_Collected data_:
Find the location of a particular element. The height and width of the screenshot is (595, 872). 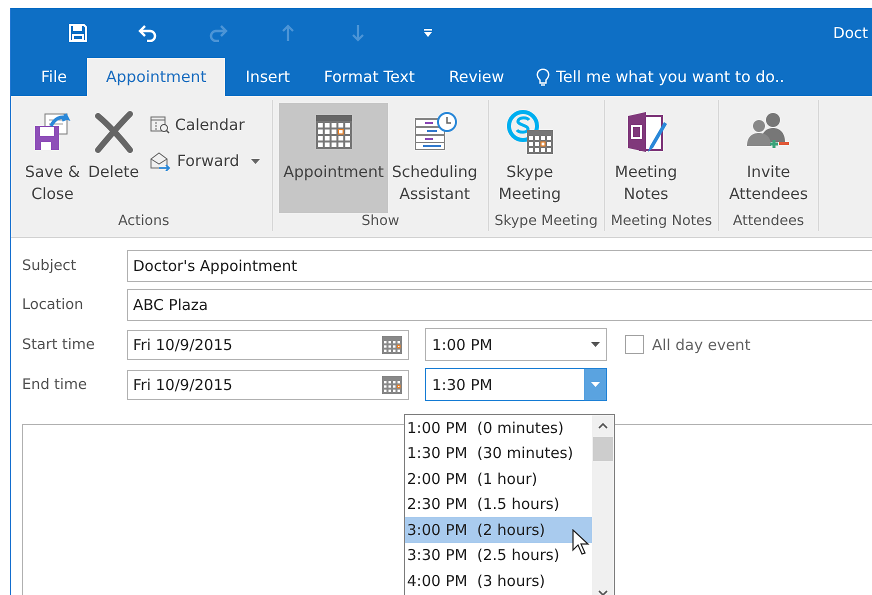

mouse-pointer-icon is located at coordinates (581, 542).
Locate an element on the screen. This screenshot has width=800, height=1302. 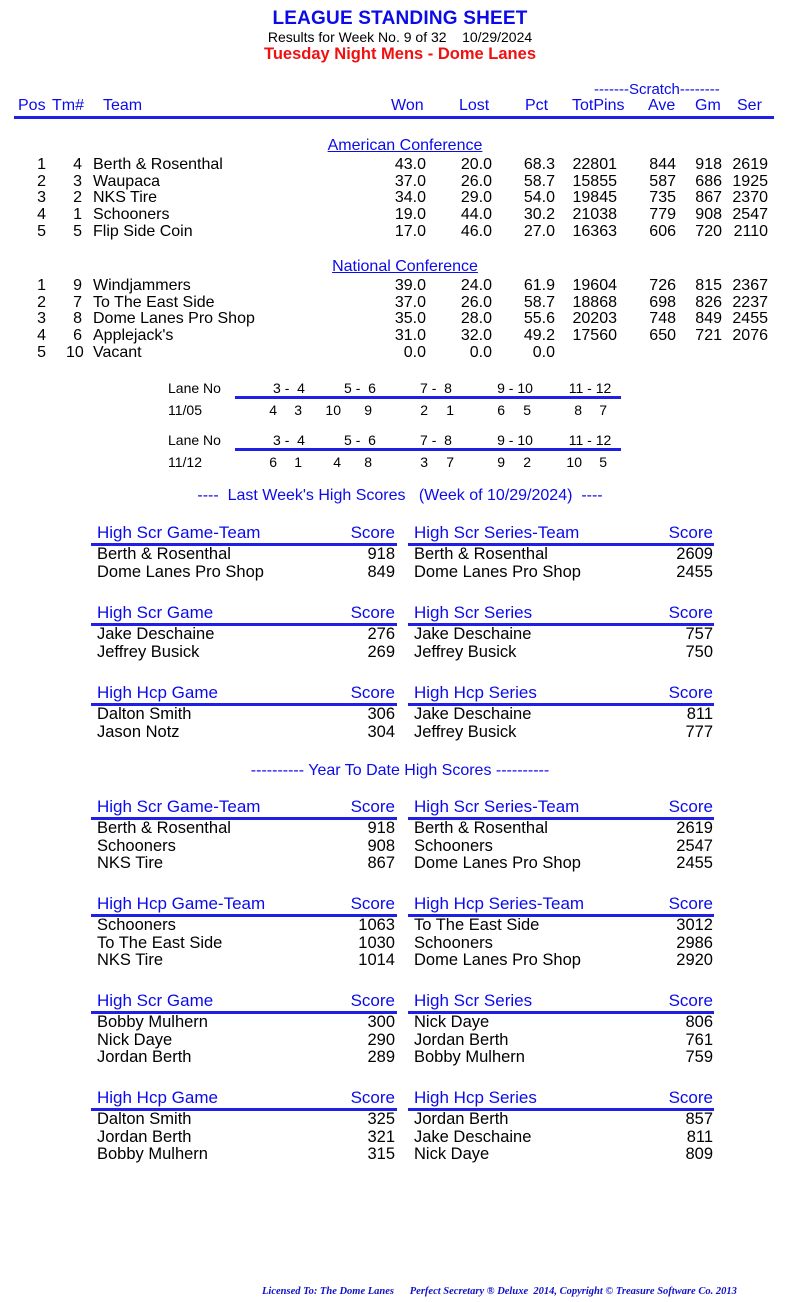
cell-tm: 7 is located at coordinates (78, 302).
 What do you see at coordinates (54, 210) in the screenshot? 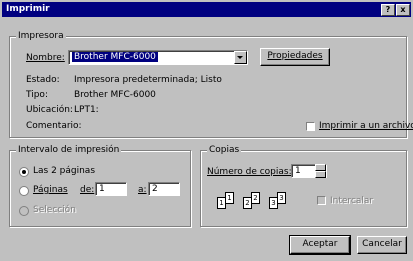
I see `selection-label: Selección` at bounding box center [54, 210].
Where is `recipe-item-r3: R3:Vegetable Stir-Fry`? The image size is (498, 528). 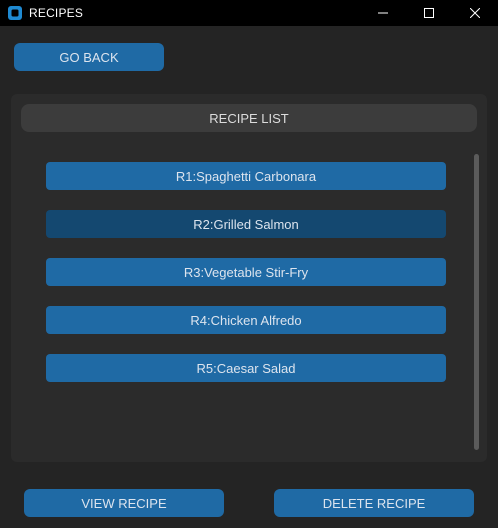
recipe-item-r3: R3:Vegetable Stir-Fry is located at coordinates (246, 272).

_WORK REQUEST_:
Copy the material above word for word, leaving out the pictures.

_ANSWER SPACE_:
Find the location of a particular element. The height and width of the screenshot is (595, 872). 

mouse-pointer-icon is located at coordinates (581, 542).
Locate an element on the screen. This screenshot has width=800, height=1302. 
cell-tm: 7 is located at coordinates (78, 302).
 What do you see at coordinates (54, 210) in the screenshot? 
I see `selection-label: Selección` at bounding box center [54, 210].
Where is `recipe-item-r3: R3:Vegetable Stir-Fry`? The image size is (498, 528). 
recipe-item-r3: R3:Vegetable Stir-Fry is located at coordinates (246, 272).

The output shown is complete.